## EXERCISE BRIEF
Pick up the squid aggression pheromone article from where it stops and continue it.

───── SOURCE EXTRACT

Category Archives: Ethology
Loligo squids approaching and touching the egg capsules, which harbor the contact pheromone that initiates high-level aggression among males. (Credit: Roger Hanlon)
ScienceDaily (Feb. 11, 2011) — Scientists have identified a pheromone produced by female squid that triggers immediate and dramatic fighting in male squid that come into contact with it. The aggression-producing pheromone, believed to be the first of its kind discovered in any marine animal, belongs to a family of proteins found in vertebrates, including humans. Results of the study appear in the February 10th issue of Current Biology.
Male-male aggression is a complex process that involves neural, hormonal, physiological, and psychological stimuli and is widespread in the animal kingdom, where it is associated with the acquisition or retention of shelter and food, and in sexual competition. “The identification of this pheromone as a key component of this signaling system is highly unusual because the male squids need only to come into contact with these protein molecules to initiate the complex cascade of behaviors that we term aggressive fighting,” says Roger Hanlon, senior scientist at the Marine Biological Laboratory (MBL) and study co-author.
Squid are highly advanced marine invertebrates with a complex mating system rivaling that of vertebrates. Most mating and egg laying in the longfin squid (Loligo pealeii), the focus of this study, occurs in the spring when the animals migrate from deep offshore waters to shallower waters along the eastern seaboard, from North Carolina to Maine. Females mate multiple times with multiple males, who compete fiercely for females.
In field studies, the scientists observed a visual attraction by male squid to eggs laid on the sea floor followed by an escalation from calm swimming to the highest level of aggressive fighting — even in the absence of females — when they physically contacted eggs. Seeking to identify what was triggering the behavior, Hanlon and his colleagues, including Scott Cummins of The University of the Sunshine Coast, Australia, Bernard Degnan of Queensland University, Kendra Buresch of the MBL, Jean Boal and Johanna Holm of Millersville University, and Gregg Nagle of the Medical College of Georgia/University of Georgia Medical Partnership, conducted laboratory experiments at the MBL.

──────────
───── INFORMATION SHOWN

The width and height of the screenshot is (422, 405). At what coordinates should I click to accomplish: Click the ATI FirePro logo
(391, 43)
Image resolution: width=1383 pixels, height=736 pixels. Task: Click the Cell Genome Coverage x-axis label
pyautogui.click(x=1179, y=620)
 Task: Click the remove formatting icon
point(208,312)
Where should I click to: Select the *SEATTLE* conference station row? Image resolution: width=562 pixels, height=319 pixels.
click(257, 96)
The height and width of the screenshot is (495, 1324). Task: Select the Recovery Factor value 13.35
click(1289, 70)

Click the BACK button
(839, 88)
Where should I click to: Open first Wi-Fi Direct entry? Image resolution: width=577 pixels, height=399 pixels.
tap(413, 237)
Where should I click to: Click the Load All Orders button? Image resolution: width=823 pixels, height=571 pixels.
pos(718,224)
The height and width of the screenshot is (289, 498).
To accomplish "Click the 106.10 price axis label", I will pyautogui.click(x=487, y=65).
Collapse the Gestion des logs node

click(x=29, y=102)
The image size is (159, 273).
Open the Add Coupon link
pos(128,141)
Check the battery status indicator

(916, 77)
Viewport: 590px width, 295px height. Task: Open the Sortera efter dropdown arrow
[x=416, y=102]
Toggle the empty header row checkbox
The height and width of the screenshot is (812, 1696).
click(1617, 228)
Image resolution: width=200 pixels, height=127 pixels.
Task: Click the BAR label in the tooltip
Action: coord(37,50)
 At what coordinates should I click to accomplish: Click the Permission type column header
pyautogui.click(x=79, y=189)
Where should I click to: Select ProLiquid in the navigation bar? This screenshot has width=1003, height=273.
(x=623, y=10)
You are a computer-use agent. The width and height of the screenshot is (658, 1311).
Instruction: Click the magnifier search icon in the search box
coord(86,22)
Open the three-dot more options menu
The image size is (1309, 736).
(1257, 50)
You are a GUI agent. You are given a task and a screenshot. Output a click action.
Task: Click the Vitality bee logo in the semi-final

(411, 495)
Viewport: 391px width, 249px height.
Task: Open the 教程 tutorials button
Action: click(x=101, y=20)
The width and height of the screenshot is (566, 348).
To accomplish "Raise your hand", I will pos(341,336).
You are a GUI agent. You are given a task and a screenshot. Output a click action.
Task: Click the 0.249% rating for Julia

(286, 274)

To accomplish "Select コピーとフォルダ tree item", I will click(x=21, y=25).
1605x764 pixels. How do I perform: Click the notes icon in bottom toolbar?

──────────

## EXERCISE RESULT
They discovered a protein pheromone produced in the female reproductive tract and embedded in the outer surface of eggs. After purifying the pheromone and presenting it to male squid in the lab, they found the same extreme aggressive responses, even when the protein was “painted” translucently on a glass vial that contained squid eggs. “The contact pheromone was incredibly resistant to degradation,” says Nagle. “It appears to remain intact for an extended period of time until the eggs are seen and contacted by male squid.”
“Our lab experiments show that the male squid that touches the eggs first becomes aggressive faster than other males who have not yet touched the eggs,” says Hanlon. “This leads to dominance by the males that encounter the pheromone. Dominant males pair with the females and mate more often, and they gain greater fertilization success so the extremely competitive aggression has a payoff.”
“It was exciting to map an important behavior back to the molecular level,” adds Boal. “The research involved careful teamwork among people with very different backgrounds and skills. It was great to be part of such a far-flung and interesting group of scientists.”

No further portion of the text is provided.